╭─ Entries shown

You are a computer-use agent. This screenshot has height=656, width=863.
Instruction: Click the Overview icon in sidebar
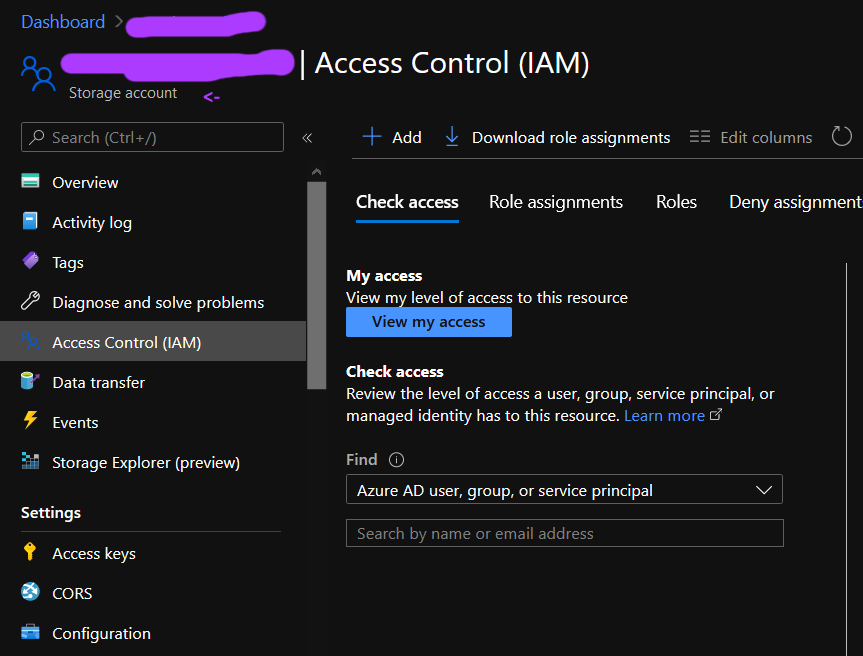30,181
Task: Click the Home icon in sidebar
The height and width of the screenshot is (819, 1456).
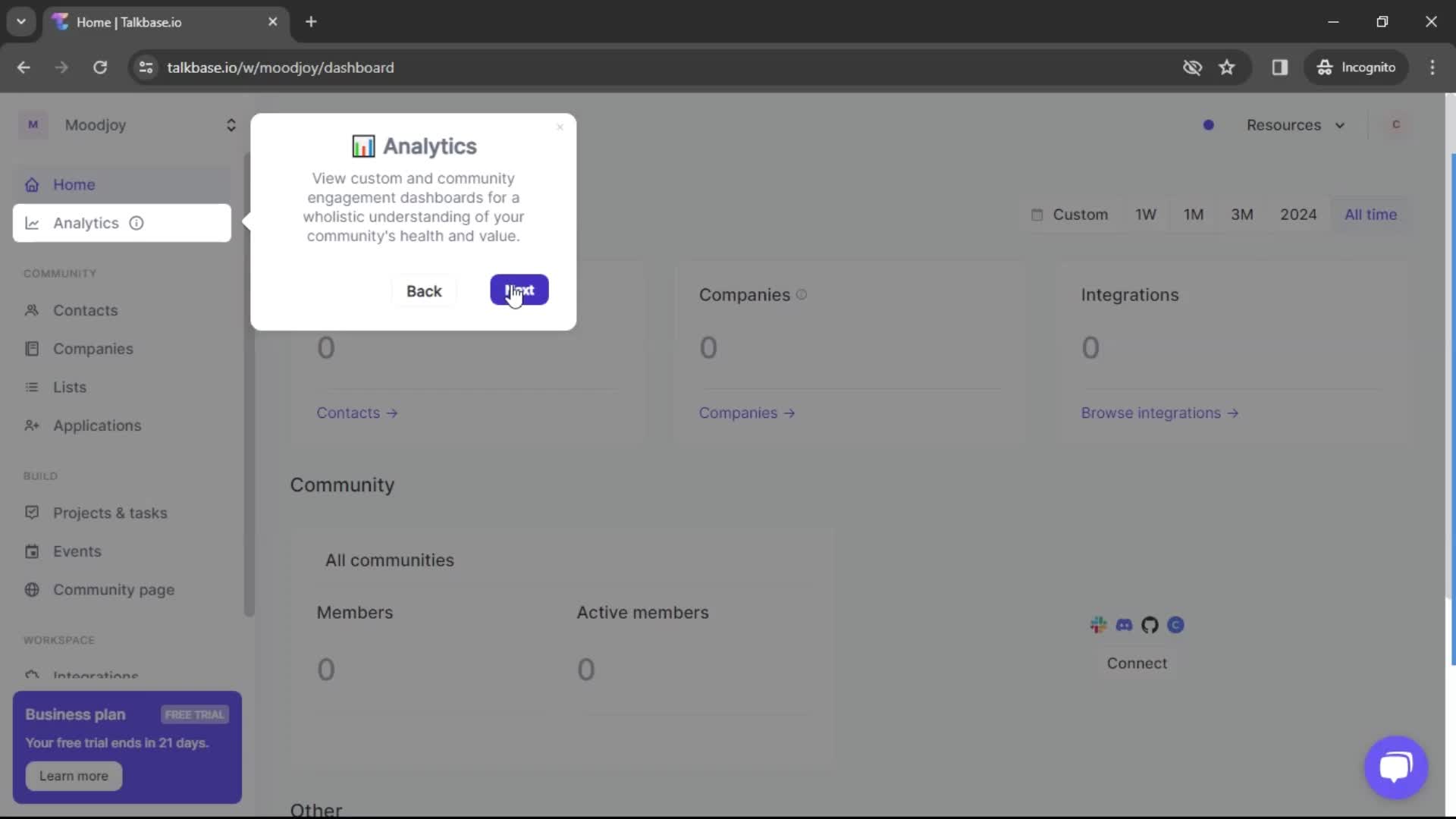Action: 32,184
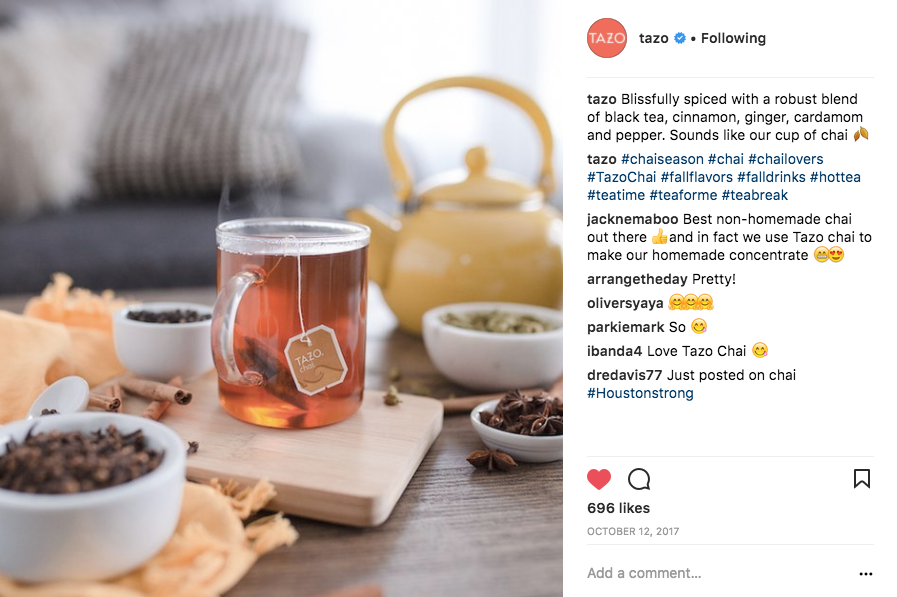Open the tazo username in header
The image size is (897, 597).
click(653, 38)
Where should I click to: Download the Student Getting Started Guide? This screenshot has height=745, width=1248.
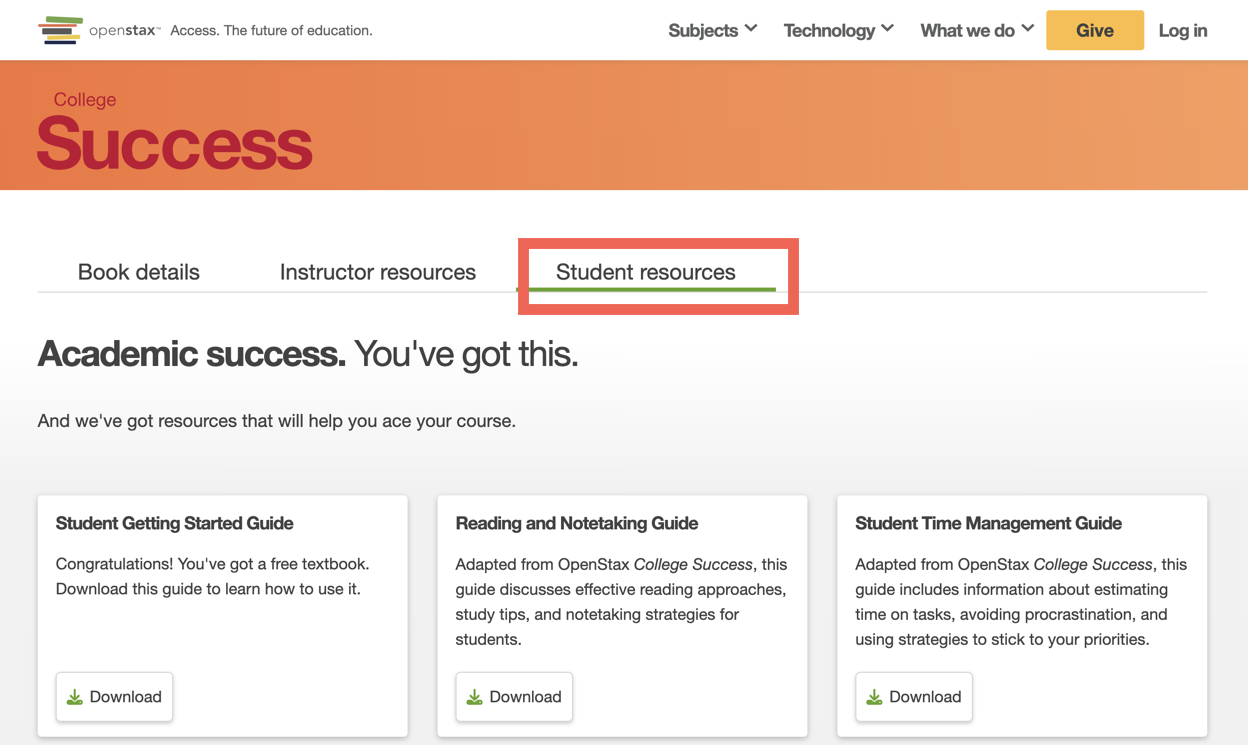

╰─

**What to work on**
Write out all of the data above word for word, leaving out the pictures.

**Answer for the task**
You are a computer-use agent. This screenshot has height=656, width=863.
Instruction: Click the Overview icon in sidebar
30,181
Task: Click the Home icon in sidebar
The height and width of the screenshot is (819, 1456).
Action: 32,184
Open the tazo username in header
The image size is (897, 597).
click(653, 38)
Where should I click to: Download the Student Getting Started Guide? This screenshot has height=745, width=1248.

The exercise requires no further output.